Dynamic disease‐associated gene regulatory transitions unmask genetic risk associated neurodegenerative cell states
Xia Han, Jessica E RexachAbstract
Background
Abnormal tau protein accumulation selectively affects distinct brain regions and specific neuron and glia populations in tau‐related dementias like Alzheimer’s disease (AD), frontotemporal dementia (FTD, Pick’s disease type), and Progressive supranuclear palsy (PSP). The regulatory mechanisms governing cell‐type vulnerability remain unclear.
Method
In a cross‐disorder single‐nucleus analysis, we examined 663,896 nuclei, assessing chromatin accessibility in three brain regions (motor cortex, visual cortex and insular cortex) across PSP, AD, and FTD in 40 individuals. Integrating genetic data with single‐nucleus RNA sequencing, we identified cell‐type‐specific cis‐regulatory elements (CREs) influencing disease‐associated transcriptional changes. Connecting GWAS signals to cell types enabled precise mapping of risk‐associated genetic elements to disorder‐specific gene regulatory events, accounting for dynamic gene regulation in the diseased brain.
Result
Disorder enriched CRE modules were primarily activated in PSP astrocytes and FTD microglia.

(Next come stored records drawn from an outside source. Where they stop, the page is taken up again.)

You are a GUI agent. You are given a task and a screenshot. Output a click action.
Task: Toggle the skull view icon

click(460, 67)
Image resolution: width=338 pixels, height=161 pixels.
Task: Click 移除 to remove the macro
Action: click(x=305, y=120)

PSP exhibited increased astrocyte involvement, identified by distinct changes in astrocytes (ast.C1). In contrast, FTD featured microglia with suppressed GRN expression (mg.C4). Differentially accessible gene regulatory elements in mg.C4 uniquely and significantly contributed to FTD risk heritability across microglia. Disease dynamic chromatin accessibility peaks and gene enhancer elements, especially in astrocytes, accounted for more AD and PSP heritability, while FTD heritability predominantly involved microglial upregulated peaks.
Conclusion
This study enhances our understanding of disease heritability, reinforcing the multicellular model of neurodegeneration. Glial cell types interacting with disease‐specific elements form disorder‐specific networks, deepening knowledge of genomic and cellular mechanisms in tau‐associated neurodegeneration.